**Exercise**
Nothing but the lines from the one containing "Click the City, Venue, or Date search field" through the last line of the records below should be written out, each exactly as it stands.

Start of Block

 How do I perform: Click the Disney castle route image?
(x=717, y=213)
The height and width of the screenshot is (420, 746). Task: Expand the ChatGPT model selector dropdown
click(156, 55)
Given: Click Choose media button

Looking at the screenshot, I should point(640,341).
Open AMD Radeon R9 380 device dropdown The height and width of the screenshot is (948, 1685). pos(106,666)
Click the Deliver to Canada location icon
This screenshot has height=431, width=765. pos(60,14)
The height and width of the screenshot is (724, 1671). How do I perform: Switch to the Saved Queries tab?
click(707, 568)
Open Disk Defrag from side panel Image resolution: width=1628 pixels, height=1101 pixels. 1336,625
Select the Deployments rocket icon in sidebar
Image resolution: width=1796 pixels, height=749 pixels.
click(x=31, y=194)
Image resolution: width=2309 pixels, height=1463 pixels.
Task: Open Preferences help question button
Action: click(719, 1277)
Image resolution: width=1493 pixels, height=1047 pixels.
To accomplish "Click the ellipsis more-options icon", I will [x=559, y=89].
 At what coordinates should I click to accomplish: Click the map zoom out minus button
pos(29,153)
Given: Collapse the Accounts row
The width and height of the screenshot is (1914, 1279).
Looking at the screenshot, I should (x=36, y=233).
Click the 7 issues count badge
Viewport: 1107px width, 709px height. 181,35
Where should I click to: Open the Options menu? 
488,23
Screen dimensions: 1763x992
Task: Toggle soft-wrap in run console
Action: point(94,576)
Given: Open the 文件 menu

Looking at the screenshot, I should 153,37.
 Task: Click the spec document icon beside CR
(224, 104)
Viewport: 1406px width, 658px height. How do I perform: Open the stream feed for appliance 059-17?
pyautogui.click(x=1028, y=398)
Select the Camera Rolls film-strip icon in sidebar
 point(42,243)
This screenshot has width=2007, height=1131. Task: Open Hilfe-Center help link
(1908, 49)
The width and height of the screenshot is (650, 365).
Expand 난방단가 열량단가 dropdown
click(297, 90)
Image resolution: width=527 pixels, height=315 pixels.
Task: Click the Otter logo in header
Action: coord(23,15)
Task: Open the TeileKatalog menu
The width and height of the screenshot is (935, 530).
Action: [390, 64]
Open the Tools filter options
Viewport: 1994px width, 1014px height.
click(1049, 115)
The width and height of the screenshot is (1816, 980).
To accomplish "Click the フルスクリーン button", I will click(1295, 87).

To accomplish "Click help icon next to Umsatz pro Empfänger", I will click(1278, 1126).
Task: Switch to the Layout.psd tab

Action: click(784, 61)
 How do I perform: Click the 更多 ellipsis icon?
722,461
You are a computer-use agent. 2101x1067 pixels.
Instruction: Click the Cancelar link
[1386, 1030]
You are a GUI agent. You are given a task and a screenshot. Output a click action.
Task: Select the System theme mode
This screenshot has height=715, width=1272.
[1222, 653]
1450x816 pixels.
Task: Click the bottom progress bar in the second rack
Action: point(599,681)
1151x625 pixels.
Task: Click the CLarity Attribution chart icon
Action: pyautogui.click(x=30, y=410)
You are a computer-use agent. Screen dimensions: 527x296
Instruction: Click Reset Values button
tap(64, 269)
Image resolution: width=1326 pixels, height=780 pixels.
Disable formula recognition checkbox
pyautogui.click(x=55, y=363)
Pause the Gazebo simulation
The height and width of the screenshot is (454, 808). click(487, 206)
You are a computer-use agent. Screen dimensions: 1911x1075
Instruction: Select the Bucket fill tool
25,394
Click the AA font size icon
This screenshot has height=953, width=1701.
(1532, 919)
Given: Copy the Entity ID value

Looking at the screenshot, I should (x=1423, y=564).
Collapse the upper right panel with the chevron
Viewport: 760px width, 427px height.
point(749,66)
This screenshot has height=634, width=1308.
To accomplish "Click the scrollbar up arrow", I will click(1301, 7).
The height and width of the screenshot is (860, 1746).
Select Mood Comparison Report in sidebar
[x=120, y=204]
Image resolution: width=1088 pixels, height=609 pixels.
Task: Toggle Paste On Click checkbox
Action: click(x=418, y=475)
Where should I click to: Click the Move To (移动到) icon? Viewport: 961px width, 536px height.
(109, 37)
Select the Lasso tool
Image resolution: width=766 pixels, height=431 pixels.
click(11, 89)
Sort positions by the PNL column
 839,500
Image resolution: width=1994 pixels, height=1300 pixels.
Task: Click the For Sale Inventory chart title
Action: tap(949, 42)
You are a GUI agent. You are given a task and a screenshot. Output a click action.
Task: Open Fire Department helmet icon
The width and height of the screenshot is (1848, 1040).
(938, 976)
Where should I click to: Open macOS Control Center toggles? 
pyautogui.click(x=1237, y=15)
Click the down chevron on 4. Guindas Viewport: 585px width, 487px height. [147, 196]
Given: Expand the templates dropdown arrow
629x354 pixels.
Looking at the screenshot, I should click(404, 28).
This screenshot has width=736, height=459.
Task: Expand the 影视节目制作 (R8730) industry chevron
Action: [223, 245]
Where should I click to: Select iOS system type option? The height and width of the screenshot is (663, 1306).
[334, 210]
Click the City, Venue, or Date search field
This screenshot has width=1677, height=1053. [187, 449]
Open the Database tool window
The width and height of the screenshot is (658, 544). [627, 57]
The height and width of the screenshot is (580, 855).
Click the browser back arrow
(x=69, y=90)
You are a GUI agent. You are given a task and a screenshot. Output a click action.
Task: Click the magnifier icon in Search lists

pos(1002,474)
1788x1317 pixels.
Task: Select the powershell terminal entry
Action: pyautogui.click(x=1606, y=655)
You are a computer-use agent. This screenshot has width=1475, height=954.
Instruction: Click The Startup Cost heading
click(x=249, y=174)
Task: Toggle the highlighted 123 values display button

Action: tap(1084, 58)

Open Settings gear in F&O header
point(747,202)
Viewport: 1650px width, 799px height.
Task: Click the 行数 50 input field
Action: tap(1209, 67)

End of Block

**Reply to the exercise**
Click the City, Venue, or Date search field
This screenshot has width=1677, height=1053. [187, 449]
Open the Database tool window
The width and height of the screenshot is (658, 544). [627, 57]
The height and width of the screenshot is (580, 855).
Click the browser back arrow
(x=69, y=90)
You are a GUI agent. You are given a task and a screenshot. Output a click action.
Task: Click the magnifier icon in Search lists

pos(1002,474)
1788x1317 pixels.
Task: Select the powershell terminal entry
Action: pyautogui.click(x=1606, y=655)
You are a computer-use agent. This screenshot has width=1475, height=954.
Instruction: Click The Startup Cost heading
click(x=249, y=174)
Task: Toggle the highlighted 123 values display button

Action: tap(1084, 58)

Open Settings gear in F&O header
point(747,202)
Viewport: 1650px width, 799px height.
Task: Click the 行数 50 input field
Action: tap(1209, 67)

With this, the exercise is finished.